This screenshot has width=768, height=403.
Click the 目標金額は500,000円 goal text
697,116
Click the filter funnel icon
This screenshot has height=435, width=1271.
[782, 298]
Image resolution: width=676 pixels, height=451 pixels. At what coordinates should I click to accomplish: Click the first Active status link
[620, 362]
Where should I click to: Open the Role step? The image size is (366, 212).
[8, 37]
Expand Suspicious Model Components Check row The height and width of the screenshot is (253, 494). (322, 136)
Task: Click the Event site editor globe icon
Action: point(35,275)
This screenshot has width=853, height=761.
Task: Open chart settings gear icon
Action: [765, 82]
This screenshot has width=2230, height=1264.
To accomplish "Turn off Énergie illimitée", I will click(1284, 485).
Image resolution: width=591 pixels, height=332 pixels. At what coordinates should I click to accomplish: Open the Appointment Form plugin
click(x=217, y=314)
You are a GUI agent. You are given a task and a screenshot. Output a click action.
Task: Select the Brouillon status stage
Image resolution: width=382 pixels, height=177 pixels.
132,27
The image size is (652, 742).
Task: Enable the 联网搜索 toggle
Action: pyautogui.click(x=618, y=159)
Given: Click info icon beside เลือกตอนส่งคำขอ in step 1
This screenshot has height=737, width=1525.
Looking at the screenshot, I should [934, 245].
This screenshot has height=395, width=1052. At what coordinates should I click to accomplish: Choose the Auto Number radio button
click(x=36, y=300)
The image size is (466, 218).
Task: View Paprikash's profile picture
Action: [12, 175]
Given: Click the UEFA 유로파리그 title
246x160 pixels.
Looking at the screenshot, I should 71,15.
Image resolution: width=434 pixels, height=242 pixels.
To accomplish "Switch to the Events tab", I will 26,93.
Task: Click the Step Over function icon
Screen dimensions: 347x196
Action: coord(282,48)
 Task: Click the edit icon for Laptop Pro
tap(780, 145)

== == ==

WHAT TO WORK ON:
If a line in the listing has "will" in it, report that line.

RESULT OF THIS TASK:
To accomplish "Turn off Énergie illimitée", I will click(1284, 485).
To accomplish "Switch to the Events tab", I will 26,93.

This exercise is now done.